_STATED EXERCISE_
Put the lines of the material below into a Markdown table with the columns Row and Line. Begin at the line that contains "At what coordinates should I click to accomplish: Choose the API", stop after the line that contains "pyautogui.click(x=741, y=502)", number each row, and skip blank lines.

Pointing data for screenshots
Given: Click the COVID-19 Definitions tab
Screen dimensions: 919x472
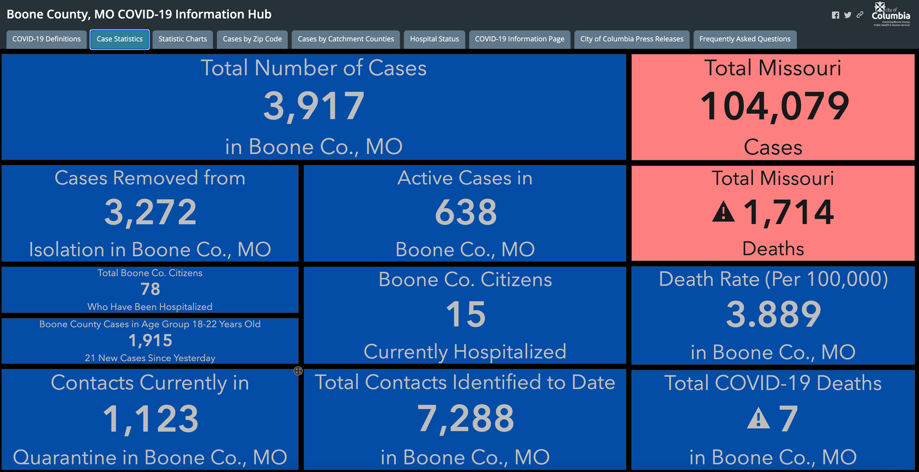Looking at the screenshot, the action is point(47,39).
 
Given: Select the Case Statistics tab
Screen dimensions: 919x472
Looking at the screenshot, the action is point(119,39).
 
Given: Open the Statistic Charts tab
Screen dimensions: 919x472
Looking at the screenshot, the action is point(183,39).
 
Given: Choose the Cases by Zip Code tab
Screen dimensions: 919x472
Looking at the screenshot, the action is point(252,39).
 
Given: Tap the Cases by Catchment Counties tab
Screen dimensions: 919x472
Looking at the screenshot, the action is point(346,39).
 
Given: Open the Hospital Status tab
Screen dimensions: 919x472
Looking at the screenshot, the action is point(434,39).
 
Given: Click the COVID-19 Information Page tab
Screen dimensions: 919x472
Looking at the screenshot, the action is point(520,39).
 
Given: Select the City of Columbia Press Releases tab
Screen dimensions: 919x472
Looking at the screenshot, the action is point(632,39).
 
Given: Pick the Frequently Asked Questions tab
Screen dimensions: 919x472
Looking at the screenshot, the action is point(745,39).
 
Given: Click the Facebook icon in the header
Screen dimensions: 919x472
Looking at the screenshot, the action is point(836,15).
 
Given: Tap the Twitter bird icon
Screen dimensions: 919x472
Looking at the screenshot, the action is point(848,15).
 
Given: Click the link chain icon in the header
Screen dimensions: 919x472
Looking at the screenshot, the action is point(860,15).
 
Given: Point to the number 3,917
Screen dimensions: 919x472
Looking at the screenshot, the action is point(314,106).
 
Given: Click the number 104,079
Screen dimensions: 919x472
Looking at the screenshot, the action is point(775,106).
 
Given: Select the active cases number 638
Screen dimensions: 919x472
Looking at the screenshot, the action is point(466,212).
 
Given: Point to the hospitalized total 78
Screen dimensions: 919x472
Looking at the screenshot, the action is point(150,289).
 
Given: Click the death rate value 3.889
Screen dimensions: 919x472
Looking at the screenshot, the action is point(774,315).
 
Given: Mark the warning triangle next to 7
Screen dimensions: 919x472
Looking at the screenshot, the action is point(758,418).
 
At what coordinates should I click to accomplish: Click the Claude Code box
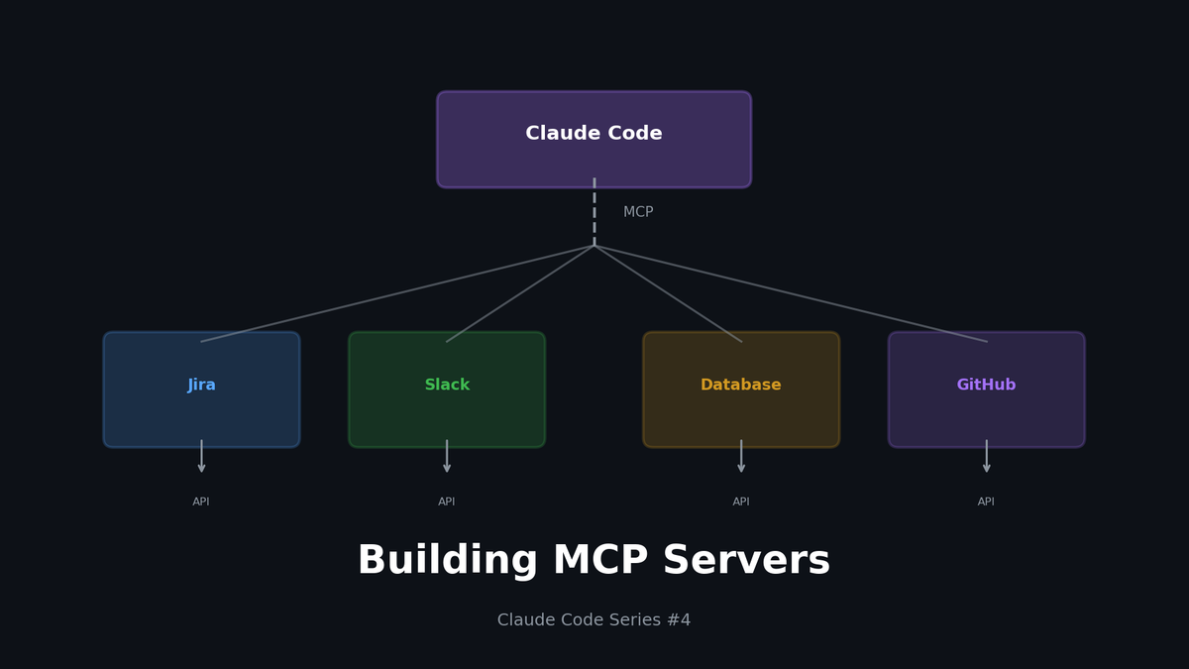pyautogui.click(x=594, y=139)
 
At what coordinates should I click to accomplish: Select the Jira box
pyautogui.click(x=201, y=389)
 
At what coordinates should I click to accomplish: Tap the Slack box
pyautogui.click(x=447, y=389)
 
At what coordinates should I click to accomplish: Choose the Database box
pyautogui.click(x=741, y=389)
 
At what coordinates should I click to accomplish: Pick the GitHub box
pyautogui.click(x=986, y=389)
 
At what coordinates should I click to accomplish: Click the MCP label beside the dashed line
pyautogui.click(x=638, y=212)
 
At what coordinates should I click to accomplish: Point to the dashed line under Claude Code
pyautogui.click(x=594, y=212)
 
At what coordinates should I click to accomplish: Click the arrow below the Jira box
pyautogui.click(x=201, y=457)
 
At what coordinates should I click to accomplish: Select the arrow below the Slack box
pyautogui.click(x=447, y=457)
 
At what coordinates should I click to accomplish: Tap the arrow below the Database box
pyautogui.click(x=741, y=457)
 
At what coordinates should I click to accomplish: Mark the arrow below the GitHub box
pyautogui.click(x=986, y=457)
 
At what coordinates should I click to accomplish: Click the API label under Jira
pyautogui.click(x=201, y=502)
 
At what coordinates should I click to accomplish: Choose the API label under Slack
pyautogui.click(x=447, y=502)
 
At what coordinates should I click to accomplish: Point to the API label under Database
pyautogui.click(x=741, y=502)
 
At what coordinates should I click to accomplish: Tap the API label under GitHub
pyautogui.click(x=986, y=502)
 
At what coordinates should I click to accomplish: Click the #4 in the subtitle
pyautogui.click(x=678, y=620)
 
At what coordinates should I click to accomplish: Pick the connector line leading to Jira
pyautogui.click(x=396, y=294)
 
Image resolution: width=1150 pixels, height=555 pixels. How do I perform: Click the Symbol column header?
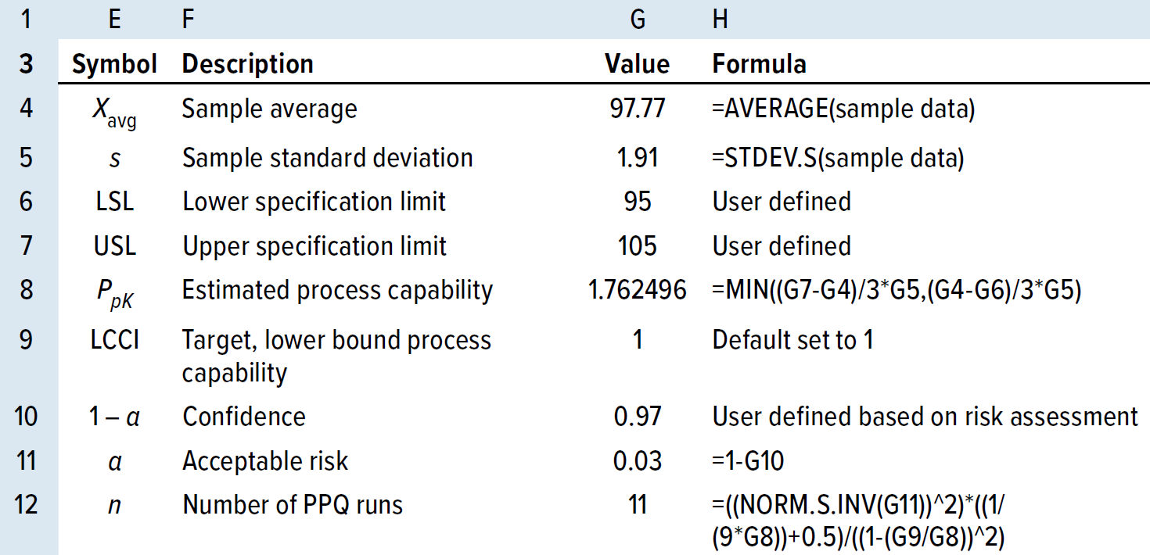114,64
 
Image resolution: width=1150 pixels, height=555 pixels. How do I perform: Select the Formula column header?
759,64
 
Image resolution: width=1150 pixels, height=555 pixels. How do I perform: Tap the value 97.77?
637,109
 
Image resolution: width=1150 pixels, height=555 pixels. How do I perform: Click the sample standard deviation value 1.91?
637,158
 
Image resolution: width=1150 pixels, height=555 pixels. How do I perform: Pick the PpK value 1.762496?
637,291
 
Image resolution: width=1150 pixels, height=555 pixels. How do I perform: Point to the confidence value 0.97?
637,417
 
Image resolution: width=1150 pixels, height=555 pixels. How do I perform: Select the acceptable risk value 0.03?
637,461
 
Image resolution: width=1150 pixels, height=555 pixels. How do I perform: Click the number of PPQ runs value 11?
637,505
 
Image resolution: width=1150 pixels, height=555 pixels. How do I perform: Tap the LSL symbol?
114,202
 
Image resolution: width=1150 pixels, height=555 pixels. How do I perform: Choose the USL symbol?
114,247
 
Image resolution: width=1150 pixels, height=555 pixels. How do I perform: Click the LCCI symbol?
114,341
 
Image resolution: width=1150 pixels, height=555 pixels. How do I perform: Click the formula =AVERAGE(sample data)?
843,109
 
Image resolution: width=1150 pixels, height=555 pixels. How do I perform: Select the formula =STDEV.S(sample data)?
838,158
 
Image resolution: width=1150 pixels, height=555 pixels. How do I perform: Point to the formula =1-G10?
748,461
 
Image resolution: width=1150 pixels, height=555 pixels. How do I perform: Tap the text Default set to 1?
792,341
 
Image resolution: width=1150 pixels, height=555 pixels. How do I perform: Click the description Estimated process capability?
337,291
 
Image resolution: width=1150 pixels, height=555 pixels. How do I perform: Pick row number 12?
27,505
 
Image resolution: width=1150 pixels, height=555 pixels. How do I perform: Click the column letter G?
637,20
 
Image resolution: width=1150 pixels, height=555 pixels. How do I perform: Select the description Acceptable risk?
265,461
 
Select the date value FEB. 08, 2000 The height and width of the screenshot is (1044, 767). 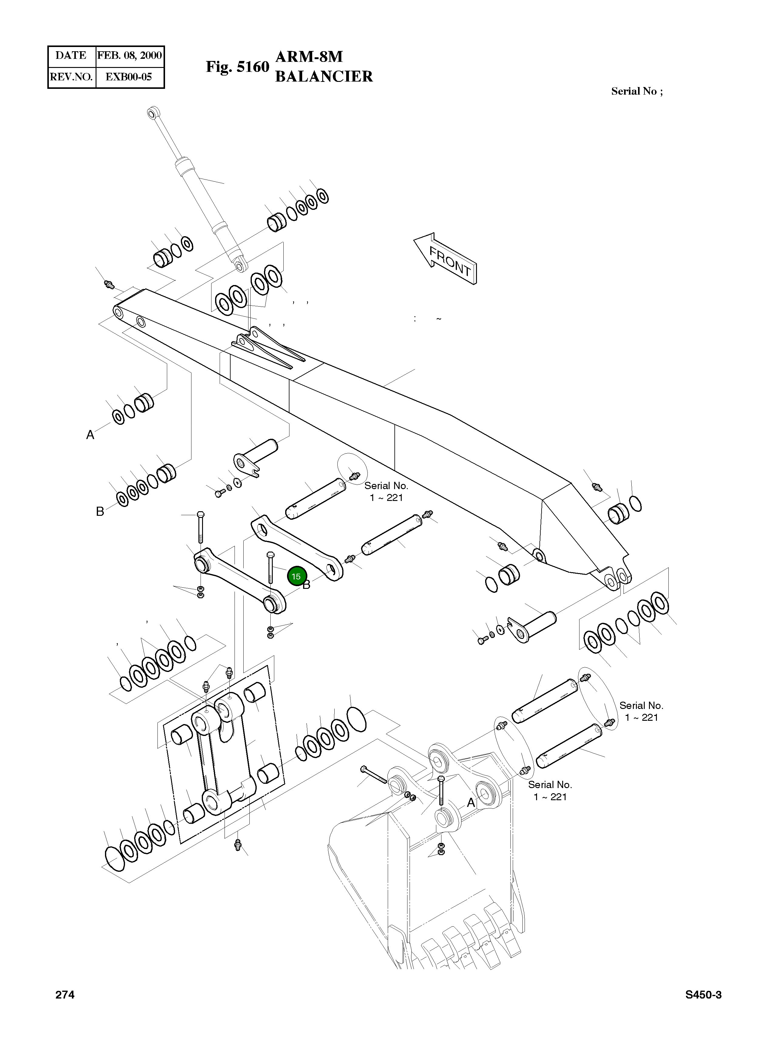pos(130,56)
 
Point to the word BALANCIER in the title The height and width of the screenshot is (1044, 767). pos(324,76)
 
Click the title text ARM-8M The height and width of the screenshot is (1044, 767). pos(309,57)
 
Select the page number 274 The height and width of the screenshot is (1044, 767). pos(65,994)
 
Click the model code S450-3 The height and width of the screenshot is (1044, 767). pos(703,994)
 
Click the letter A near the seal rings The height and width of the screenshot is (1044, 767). pos(90,435)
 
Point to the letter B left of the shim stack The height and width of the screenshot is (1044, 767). pos(100,511)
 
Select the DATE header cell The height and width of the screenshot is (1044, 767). pos(71,56)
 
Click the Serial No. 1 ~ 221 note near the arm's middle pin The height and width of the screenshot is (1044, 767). pos(386,492)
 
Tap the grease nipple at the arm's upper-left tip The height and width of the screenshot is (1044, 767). pos(109,284)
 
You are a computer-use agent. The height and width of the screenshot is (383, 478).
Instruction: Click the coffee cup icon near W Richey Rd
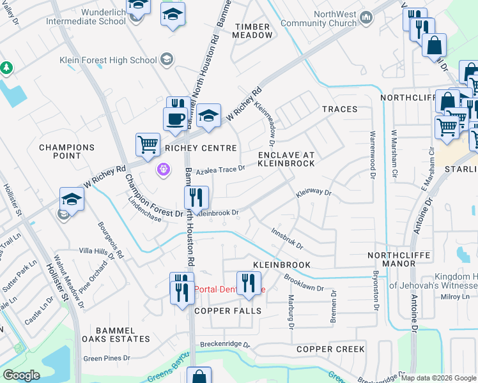coord(175,119)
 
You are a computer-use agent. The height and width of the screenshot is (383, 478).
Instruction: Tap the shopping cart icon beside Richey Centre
coord(148,144)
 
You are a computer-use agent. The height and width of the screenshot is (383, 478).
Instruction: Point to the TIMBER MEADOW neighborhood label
coord(254,31)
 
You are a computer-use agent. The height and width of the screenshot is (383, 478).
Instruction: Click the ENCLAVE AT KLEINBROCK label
coord(286,159)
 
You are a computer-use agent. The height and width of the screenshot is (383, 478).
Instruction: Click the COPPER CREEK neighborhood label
coord(330,349)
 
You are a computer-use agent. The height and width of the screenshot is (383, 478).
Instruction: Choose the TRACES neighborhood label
coord(339,109)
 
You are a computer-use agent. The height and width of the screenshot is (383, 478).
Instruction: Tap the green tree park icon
coord(6,67)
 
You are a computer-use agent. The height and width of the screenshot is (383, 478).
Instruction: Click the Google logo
coord(21,375)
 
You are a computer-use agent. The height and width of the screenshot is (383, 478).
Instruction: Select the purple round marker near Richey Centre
coord(164,169)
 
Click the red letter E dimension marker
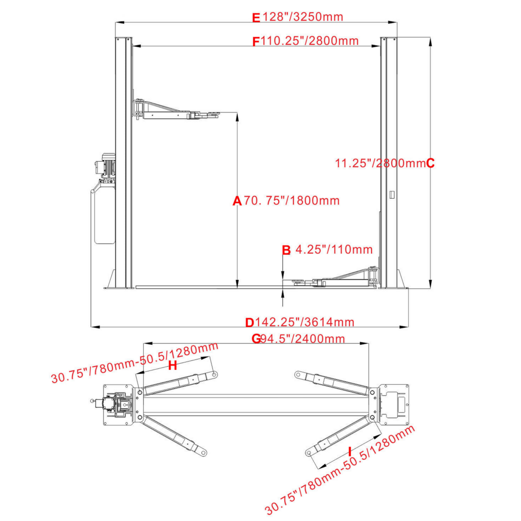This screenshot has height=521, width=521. pos(256,18)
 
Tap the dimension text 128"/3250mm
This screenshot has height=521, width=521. pos(303,17)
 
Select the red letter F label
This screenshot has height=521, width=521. pos(256,42)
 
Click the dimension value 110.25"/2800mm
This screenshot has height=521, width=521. pos(310,41)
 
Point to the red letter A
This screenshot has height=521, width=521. pos(237,201)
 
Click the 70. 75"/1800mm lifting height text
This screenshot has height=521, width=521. pos(292,200)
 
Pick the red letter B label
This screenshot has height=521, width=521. pos(286,250)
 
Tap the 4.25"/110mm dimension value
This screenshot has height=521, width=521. pos(334,250)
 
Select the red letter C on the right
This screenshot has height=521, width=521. pos(430,163)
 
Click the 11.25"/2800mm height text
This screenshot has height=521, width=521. pos(380,163)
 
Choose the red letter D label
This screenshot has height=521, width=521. pos(250,322)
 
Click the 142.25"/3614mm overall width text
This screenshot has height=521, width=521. pos(305,322)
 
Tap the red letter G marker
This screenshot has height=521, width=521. pos(256,339)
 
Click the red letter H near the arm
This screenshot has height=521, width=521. pos(173,366)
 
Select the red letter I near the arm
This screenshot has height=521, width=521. pos(349,451)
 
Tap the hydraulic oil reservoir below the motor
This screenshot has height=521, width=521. pos(103,215)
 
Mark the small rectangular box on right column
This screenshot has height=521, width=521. pos(392,195)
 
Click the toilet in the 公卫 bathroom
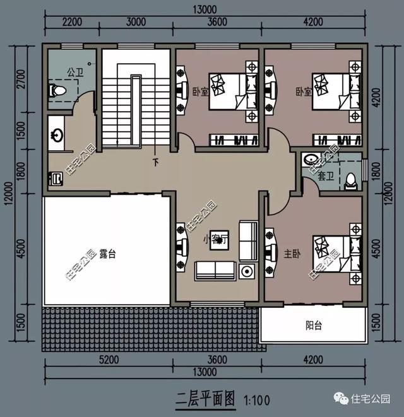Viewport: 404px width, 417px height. pyautogui.click(x=58, y=91)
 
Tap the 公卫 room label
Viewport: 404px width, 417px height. pyautogui.click(x=74, y=70)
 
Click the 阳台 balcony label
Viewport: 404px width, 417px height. pyautogui.click(x=314, y=326)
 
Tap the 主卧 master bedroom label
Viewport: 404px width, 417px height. pyautogui.click(x=292, y=254)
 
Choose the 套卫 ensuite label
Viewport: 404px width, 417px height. pyautogui.click(x=325, y=177)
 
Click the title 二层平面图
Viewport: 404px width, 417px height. pyautogui.click(x=206, y=399)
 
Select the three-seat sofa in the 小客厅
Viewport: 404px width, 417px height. pyautogui.click(x=215, y=271)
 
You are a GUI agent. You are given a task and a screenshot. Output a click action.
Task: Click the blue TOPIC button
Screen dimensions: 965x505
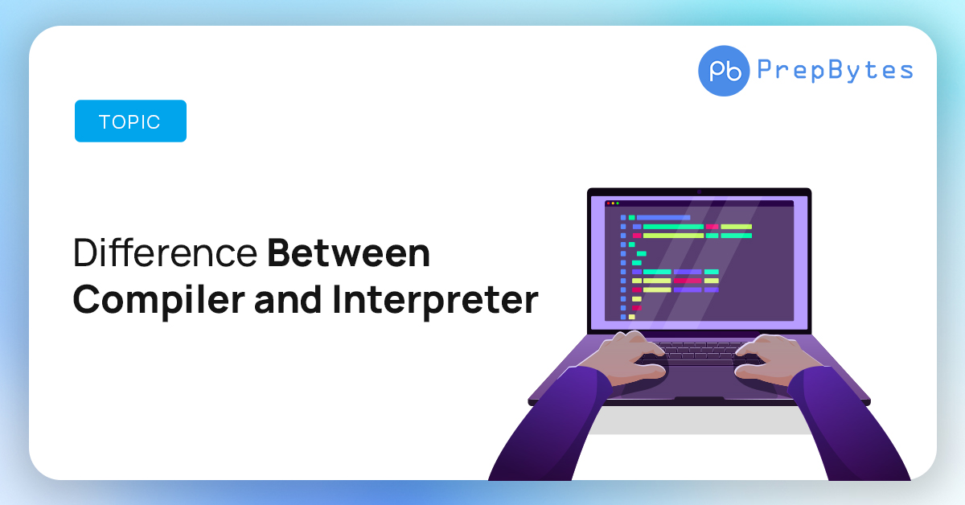point(130,121)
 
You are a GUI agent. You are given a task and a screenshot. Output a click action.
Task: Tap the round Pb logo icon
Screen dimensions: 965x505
point(724,71)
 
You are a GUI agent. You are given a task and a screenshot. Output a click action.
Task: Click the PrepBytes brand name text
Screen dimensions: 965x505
point(835,70)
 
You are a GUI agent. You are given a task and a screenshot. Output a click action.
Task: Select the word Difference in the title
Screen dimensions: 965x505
point(165,253)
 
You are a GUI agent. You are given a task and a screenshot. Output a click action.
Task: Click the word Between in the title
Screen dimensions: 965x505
point(348,253)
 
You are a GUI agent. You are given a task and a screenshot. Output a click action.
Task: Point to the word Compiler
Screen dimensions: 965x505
point(158,299)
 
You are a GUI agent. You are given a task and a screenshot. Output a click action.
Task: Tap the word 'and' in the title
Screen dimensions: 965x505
point(288,299)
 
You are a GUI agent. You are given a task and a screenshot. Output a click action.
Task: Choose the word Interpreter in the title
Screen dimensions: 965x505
point(435,299)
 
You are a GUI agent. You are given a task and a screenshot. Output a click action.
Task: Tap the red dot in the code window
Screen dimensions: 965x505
point(608,203)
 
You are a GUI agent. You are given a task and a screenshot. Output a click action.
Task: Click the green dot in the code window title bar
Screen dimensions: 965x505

_WRITTEN RESPONSE_
| Row | Line |
|---|---|
| 1 | At what coordinates should I click to accomplish: Choose the API label under Slack |
| 2 | pyautogui.click(x=447, y=502) |
| 3 | At what coordinates should I click to accomplish: Point to the API label under Database |
| 4 | pyautogui.click(x=741, y=502) |